» Supplied material:
*** Begin section ***
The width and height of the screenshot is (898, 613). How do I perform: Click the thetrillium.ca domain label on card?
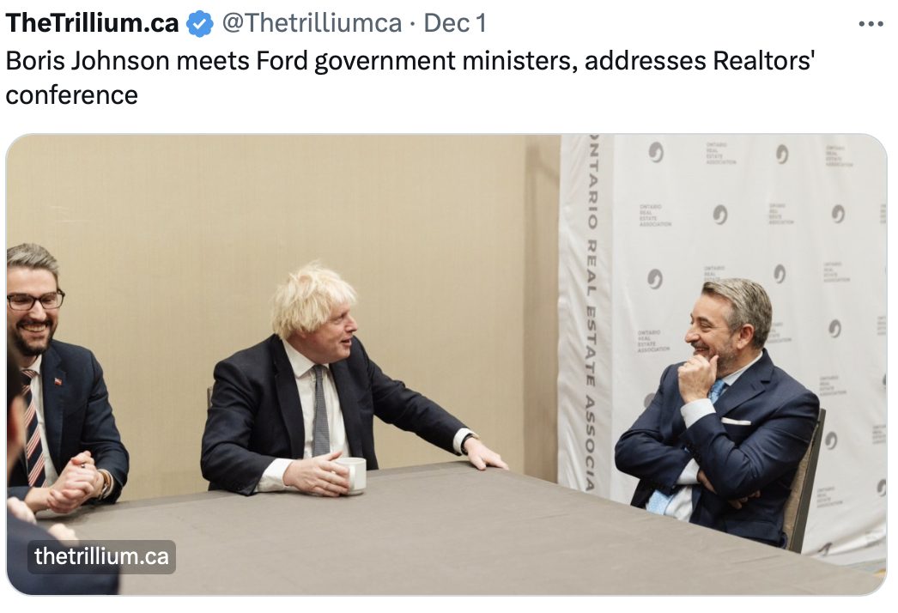(101, 556)
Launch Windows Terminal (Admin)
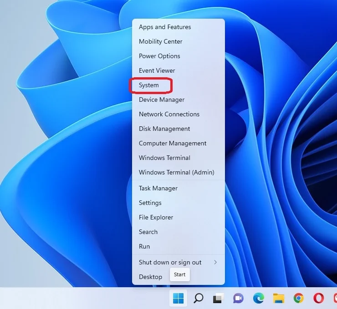 176,172
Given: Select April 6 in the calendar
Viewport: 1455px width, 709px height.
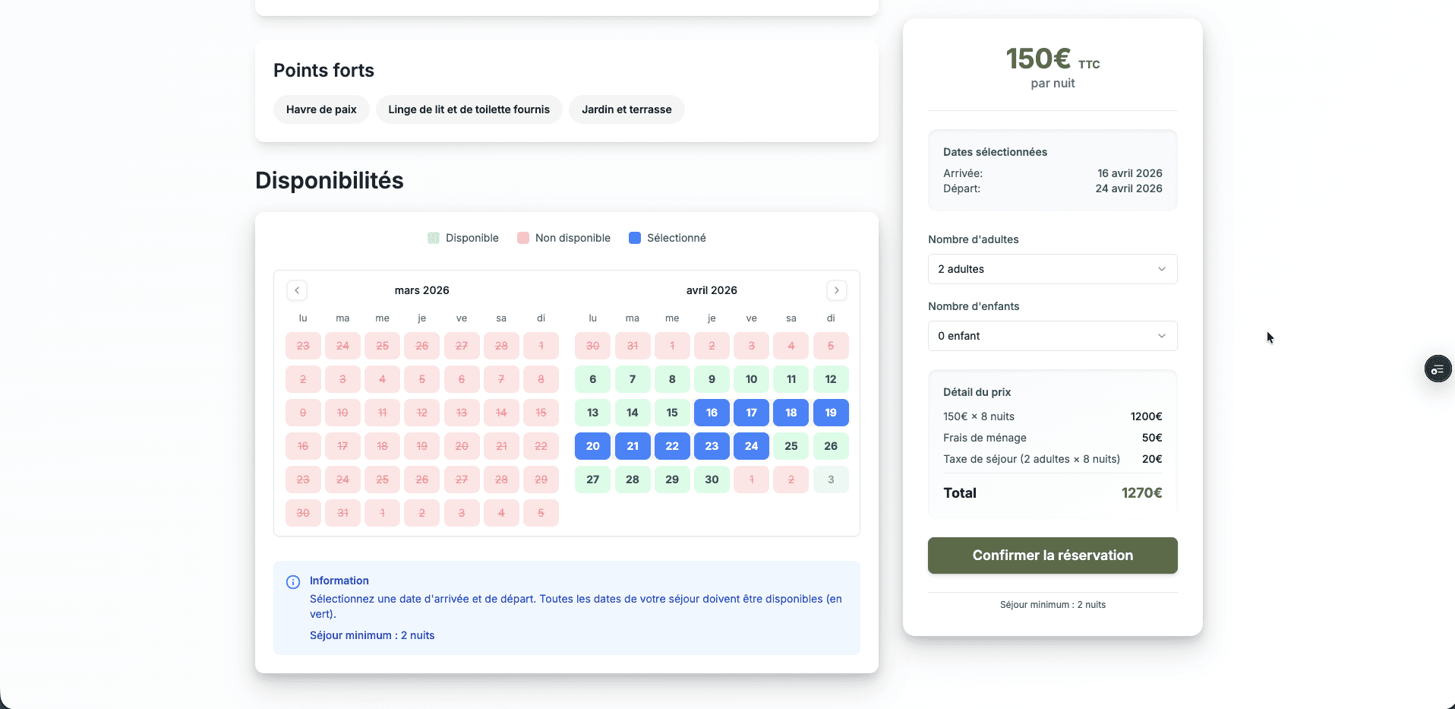Looking at the screenshot, I should [592, 379].
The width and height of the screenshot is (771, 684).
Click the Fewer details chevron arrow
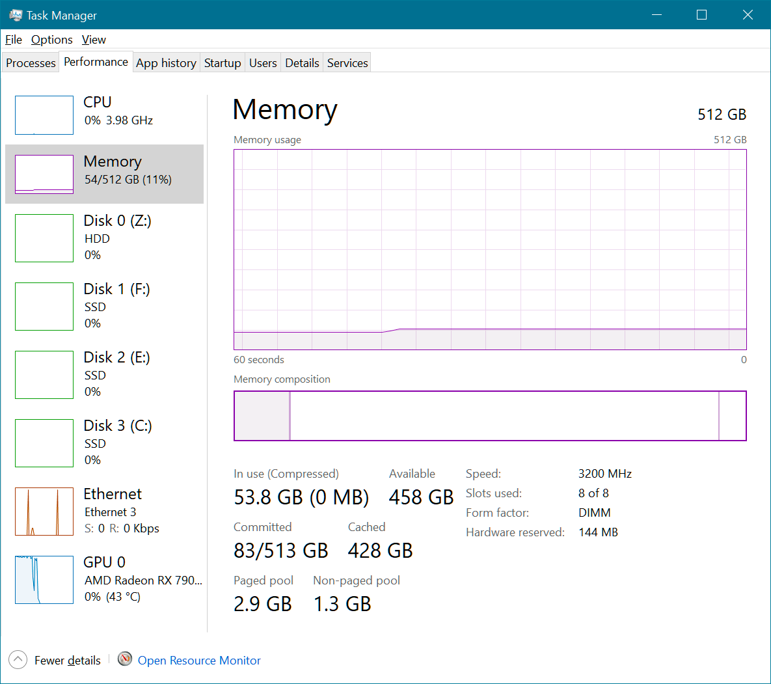click(18, 659)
*** End section ***
» Problem to work on:
Word for word, restate only the lines from the one bearing "Given: Select April 6 in the calendar" through the final line of the listing, inclusive, with no pictures.

» Written reply:
Given: Select April 6 in the calendar
Viewport: 1455px width, 709px height.
Looking at the screenshot, I should [592, 379].
The width and height of the screenshot is (771, 684).
Click the Fewer details chevron arrow
click(18, 659)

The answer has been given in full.